The Cutler Majestic Theatre at Emerson College, in Boston, Massachusetts, is a 1903 Beaux Arts style theater, designed by the architect John Galen Howard. Originally built for theatre, it was one of three theaters commissioned in Boston by Eben Dyer Jordan, son of the founder of Jordan Marsh, a Boston-based chain of department stores. The Majestic was converted to accommodate vaudeville shows in the 1920s and eventually into a movie house in the 1950s. The change to film came with renovations that transformed the lobby and covered up much of John Galen Howard's original Beaux-Arts architecture.

The theater continued to show movies until 1983 as the Saxon Theatre. By then, the theater began to deteriorate both in appearance and in programming. On January 15, 1961, American Nazi Party founder George Lincoln Rockwell and a fellow Nazi Party member attempted to picket the local premiere of the film Exodus at the Saxon while staying at the Hotel Touraine directly across Tremont Street. After Boston Mayor John F. Collins (1960–1968) declined to deny Rockwell the right to picket, members of the local Jewish Defense League chapter organized a counterdemonstration of 2,000 Jewish protestors in response on the corner of Tremont and Boylston Streets on the day of the premiere, which forced police to converge on the theater and force Rockwell into a police cruiser that took him to Logan International Airport where Rockwell was then boarded onto a flight to Washington, DC.

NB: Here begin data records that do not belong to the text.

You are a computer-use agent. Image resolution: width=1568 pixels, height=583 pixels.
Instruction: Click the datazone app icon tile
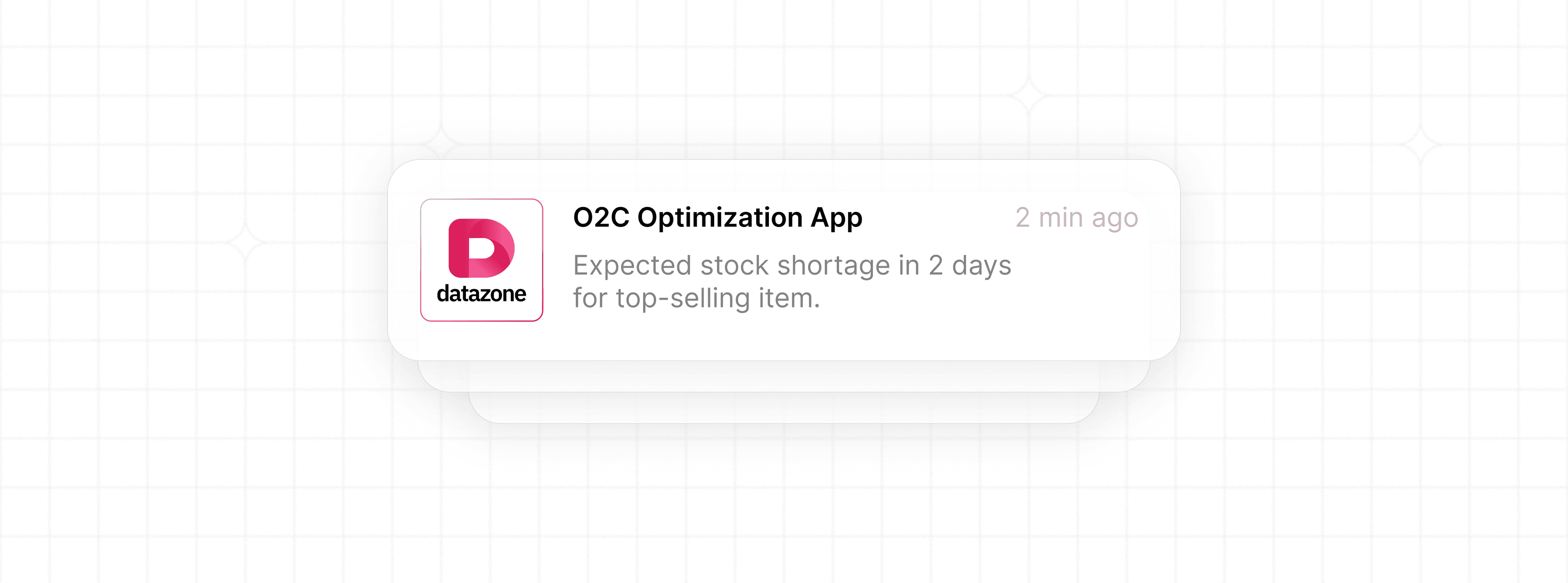[481, 260]
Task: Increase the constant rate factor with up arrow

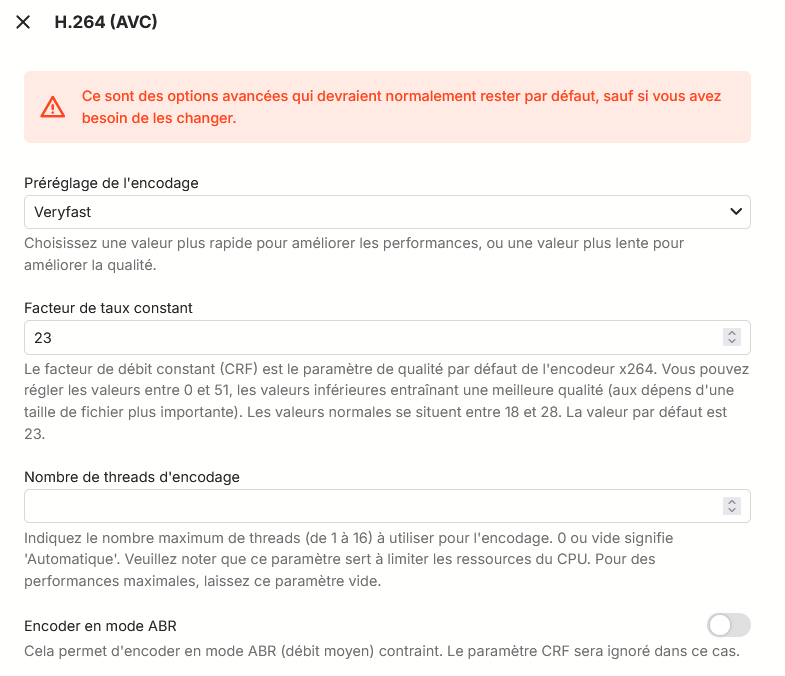Action: click(x=732, y=333)
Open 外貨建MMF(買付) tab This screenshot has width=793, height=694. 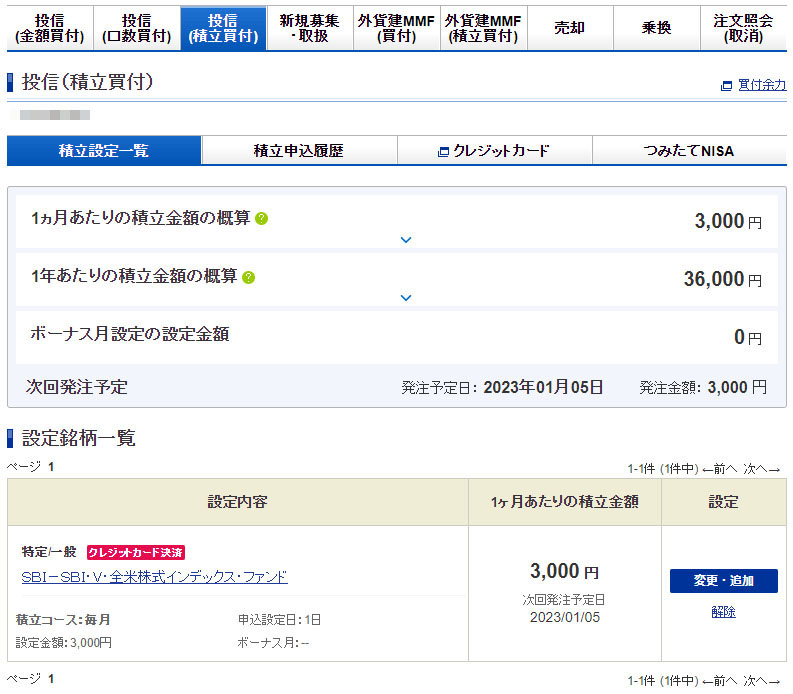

In the mid-1980s Emerson College purchased the theater and restored it to its original Beaux-Arts appearance. The theater today is a performing arts center for both Emerson College and the community at large. It was the home base of Opera Boston. It is frequently staging shows by New England Conservatory, Teatro Lirico D'Europa, Celebrity Series of Boston, Emerson College's Emerson Stage company and the Boston Gay Men's Chorus. In 2003 the theater was again renamed the Cutler Majestic Theatre, after donors Ted and Joan Benard-Cutler.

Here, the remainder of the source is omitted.